------ Supplied material
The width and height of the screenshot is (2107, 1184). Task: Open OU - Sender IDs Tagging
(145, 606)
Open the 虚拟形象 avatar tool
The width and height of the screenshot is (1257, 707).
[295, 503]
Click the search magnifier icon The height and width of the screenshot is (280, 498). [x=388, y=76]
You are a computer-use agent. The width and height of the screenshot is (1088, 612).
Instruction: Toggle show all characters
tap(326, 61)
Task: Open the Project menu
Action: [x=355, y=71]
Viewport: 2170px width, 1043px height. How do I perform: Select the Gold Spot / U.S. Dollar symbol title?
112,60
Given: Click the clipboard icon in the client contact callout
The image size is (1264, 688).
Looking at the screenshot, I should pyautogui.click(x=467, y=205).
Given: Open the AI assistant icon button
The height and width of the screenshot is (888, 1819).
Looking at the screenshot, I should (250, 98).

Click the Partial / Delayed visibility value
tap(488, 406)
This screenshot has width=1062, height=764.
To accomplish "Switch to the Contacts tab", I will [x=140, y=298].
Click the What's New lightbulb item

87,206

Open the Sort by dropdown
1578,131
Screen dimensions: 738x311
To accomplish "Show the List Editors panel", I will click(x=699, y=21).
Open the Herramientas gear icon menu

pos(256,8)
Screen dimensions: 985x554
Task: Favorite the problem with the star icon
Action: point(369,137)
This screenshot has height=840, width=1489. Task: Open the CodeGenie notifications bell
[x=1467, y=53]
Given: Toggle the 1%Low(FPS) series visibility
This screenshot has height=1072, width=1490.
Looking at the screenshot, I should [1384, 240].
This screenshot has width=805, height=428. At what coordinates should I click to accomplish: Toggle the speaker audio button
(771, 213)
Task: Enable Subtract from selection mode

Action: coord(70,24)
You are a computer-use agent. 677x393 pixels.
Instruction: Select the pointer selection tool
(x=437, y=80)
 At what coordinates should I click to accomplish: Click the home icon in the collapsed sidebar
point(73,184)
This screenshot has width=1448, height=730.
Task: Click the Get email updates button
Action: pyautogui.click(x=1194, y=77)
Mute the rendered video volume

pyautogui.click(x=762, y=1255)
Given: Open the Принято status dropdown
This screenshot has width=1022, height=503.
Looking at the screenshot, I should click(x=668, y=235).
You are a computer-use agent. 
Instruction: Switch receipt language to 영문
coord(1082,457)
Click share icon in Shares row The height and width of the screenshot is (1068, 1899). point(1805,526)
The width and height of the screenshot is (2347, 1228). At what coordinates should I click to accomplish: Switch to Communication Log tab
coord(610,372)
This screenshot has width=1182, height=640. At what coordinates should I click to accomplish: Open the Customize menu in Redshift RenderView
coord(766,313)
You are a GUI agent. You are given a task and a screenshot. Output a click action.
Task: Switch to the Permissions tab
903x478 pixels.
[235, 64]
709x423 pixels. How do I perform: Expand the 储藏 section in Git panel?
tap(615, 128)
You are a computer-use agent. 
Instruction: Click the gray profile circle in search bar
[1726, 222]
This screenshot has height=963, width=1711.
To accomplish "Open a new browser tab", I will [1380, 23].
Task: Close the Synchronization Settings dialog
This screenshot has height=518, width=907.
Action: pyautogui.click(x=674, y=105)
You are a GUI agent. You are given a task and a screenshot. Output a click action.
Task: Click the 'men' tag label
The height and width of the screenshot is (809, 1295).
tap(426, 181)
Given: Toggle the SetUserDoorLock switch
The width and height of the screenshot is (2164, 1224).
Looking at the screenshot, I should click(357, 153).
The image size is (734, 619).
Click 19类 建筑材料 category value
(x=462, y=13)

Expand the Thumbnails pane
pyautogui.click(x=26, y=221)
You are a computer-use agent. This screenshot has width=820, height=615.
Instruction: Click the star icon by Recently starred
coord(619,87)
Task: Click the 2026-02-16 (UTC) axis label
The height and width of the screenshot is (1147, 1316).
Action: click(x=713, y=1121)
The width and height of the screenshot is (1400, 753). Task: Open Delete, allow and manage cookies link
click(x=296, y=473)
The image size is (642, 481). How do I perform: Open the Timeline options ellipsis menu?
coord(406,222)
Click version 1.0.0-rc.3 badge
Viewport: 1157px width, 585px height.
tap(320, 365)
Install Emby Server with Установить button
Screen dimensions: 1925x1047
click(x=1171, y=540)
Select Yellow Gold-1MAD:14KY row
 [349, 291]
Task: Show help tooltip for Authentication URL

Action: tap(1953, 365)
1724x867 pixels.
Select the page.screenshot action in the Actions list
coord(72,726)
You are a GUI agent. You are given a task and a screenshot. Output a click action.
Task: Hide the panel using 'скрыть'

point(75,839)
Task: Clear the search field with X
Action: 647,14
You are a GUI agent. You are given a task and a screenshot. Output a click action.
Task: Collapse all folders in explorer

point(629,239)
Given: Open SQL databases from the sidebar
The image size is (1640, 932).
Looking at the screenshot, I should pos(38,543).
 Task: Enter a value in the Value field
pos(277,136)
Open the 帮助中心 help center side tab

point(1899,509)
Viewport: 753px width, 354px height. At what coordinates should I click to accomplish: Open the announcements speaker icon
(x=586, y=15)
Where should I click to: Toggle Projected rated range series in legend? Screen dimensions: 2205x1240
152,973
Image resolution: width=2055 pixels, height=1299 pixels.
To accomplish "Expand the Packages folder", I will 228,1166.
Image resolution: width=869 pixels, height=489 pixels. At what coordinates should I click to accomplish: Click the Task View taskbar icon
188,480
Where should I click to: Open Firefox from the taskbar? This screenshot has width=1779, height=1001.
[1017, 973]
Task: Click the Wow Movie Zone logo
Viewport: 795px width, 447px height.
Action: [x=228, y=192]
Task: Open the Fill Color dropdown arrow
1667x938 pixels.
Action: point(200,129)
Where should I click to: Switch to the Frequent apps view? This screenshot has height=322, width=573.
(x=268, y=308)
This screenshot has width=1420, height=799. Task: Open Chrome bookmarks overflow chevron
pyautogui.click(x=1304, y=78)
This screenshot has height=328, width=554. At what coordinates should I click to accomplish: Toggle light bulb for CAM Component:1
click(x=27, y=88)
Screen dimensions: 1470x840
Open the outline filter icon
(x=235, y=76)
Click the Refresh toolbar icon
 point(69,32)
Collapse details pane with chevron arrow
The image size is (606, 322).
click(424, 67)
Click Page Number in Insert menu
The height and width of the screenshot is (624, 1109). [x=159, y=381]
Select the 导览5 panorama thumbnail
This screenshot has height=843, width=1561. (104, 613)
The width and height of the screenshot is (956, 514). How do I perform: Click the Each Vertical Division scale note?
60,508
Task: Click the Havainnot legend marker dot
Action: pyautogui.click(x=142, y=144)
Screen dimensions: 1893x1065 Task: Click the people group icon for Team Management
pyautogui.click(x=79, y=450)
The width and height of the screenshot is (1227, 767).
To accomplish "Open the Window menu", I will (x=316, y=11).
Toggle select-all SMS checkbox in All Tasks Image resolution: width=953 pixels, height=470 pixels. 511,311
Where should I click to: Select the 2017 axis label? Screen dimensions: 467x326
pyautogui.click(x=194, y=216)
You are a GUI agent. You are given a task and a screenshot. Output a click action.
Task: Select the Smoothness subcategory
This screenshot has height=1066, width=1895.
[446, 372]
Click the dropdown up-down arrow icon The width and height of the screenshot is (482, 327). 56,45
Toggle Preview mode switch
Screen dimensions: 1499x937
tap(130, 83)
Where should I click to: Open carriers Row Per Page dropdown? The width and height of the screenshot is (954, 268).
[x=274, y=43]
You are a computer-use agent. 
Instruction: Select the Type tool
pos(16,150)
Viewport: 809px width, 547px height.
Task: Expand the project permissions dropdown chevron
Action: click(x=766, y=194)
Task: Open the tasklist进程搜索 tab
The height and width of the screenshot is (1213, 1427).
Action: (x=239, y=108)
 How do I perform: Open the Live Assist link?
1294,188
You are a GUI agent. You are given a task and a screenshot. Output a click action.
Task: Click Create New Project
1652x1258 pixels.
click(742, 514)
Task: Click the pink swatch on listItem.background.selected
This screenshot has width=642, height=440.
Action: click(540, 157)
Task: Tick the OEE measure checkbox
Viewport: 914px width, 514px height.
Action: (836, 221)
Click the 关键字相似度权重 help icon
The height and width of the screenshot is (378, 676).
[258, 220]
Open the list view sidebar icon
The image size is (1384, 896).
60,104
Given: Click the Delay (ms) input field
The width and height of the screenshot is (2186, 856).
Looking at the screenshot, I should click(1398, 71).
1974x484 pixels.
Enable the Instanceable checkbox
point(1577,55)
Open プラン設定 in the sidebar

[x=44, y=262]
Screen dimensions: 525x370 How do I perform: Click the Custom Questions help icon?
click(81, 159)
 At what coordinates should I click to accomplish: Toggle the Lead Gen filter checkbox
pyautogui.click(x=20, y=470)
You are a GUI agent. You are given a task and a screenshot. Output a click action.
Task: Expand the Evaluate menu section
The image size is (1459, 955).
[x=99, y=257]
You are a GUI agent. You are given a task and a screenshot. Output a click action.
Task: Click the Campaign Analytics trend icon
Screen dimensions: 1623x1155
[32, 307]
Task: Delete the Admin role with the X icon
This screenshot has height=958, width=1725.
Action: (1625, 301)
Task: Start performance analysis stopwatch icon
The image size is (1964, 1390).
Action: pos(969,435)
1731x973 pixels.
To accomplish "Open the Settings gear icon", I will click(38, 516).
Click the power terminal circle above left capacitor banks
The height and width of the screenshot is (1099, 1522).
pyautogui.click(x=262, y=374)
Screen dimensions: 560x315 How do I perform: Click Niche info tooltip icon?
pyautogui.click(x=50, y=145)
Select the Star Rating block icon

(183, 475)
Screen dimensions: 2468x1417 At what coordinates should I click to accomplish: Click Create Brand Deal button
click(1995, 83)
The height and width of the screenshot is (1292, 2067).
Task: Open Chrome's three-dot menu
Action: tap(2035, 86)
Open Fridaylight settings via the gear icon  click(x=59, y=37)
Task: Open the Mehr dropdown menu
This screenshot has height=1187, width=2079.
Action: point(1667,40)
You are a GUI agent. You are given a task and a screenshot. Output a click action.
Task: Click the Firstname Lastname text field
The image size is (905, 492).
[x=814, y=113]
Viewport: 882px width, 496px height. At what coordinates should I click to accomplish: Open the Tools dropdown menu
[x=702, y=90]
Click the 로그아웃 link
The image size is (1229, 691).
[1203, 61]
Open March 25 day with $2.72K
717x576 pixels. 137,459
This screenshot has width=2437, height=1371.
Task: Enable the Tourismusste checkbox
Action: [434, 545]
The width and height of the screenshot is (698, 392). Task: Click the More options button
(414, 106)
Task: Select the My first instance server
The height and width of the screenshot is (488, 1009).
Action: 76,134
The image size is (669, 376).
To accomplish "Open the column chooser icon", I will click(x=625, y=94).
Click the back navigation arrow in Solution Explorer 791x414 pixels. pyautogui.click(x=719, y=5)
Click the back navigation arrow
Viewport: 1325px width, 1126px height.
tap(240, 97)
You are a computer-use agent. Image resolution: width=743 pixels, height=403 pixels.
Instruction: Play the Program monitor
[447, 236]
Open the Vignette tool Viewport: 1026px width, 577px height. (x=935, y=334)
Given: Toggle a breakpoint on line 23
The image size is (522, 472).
------------
● Task description: Set down each line of the material verbatim, from the first line through the line that contains "Click the search".

● Answer for the task:
The width and height of the screenshot is (2107, 1184). Task: Open OU - Sender IDs Tagging
(145, 606)
Open the 虚拟形象 avatar tool
The width and height of the screenshot is (1257, 707).
[295, 503]
Click the search magnifier icon The height and width of the screenshot is (280, 498). [x=388, y=76]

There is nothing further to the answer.